● Stated exercise: Count the lines in the listing below that contain the string "coordinates", matching case exactly, and give only the number.

A run of records:
## start

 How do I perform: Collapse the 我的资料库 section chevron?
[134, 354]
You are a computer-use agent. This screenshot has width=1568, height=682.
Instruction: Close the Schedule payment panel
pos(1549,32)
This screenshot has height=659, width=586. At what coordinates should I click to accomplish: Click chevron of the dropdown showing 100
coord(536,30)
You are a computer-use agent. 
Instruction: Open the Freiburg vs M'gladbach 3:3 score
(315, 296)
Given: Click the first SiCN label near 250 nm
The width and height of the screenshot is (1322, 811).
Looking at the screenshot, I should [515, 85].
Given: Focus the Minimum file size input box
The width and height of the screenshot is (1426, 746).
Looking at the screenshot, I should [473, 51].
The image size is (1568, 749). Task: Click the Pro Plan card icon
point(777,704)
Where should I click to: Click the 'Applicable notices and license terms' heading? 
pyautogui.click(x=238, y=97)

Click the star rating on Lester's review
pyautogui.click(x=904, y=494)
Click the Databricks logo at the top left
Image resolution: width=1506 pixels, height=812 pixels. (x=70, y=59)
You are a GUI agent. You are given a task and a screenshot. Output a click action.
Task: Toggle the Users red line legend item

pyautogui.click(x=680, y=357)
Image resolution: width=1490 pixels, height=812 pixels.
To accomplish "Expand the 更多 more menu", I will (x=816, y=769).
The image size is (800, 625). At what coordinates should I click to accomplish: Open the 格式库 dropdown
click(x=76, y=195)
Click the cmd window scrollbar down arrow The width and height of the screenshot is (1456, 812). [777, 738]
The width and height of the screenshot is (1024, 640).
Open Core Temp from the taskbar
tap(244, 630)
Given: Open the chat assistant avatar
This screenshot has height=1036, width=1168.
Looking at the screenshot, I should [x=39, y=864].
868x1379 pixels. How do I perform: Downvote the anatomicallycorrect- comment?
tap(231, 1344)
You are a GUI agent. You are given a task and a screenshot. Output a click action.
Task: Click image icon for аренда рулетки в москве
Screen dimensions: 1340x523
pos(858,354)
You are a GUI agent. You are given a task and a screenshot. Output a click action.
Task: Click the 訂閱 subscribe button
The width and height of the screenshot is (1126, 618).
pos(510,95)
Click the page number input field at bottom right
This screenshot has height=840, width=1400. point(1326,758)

## end

● Written response: 2